=== Quoted text ===
FreeBSD, back in the 3.x or 4.x days, used to have a problem where
during a reboot, after bringing down the network interfaces, the box
would still respond to certain packets (ICMP being one of them).  That
got fixed.  This is different than your problem, but I thought I'd point
it out as a reminder for those who are newer to FreeBSD, or have
forgotten it.

A box pinging during or very shortly after POST would indicate a
piggy-backed management interface on one of the NICs.  I **hate** these
things.  Supermicro has this capability as well (via some IPMI add-on
modules, while others (the more expensive ones) have a dedicated NIC,
which is how it should be).  Said management interfaces have a full
layer 2 through layer 7 stacks on them.

In bge(4) land, the feature is called ASF, and you can toggle
FreeBSD's knowledge/respect of said feature via hw.bge.allow_asf in
loader.conf.

The problem with ASF is that if it's enabled in the BIOS/on the system
somehow, and FreeBSD isn't aware of it, what happens is that systems on
the network see two MAC addresses (sometimes for the same IP address)
that are associated with one physical PHY/NIC.  People end up seeing
broken IP traffic, or duplicate packets in this case.

=== Material ===

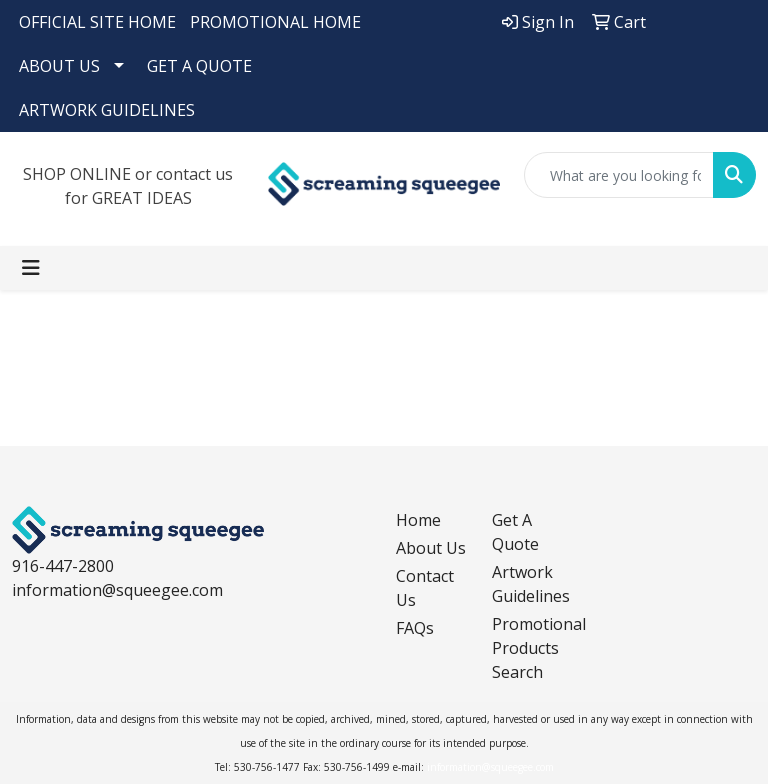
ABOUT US (59, 66)
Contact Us (425, 588)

=== Request ===
Set down the part of the FreeBSD post above between "FreeBSD, back in" and "forgotten it.", inclusive, matching its wording and punctuation.

=== Task response ===
FreeBSD, back in the 3.x or 4.x days, used to have a problem where
during a reboot, after bringing down the network interfaces, the box
would still respond to certain packets (ICMP being one of them).  That
got fixed.  This is different than your problem, but I thought I'd point
it out as a reminder for those who are newer to FreeBSD, or have
forgotten it.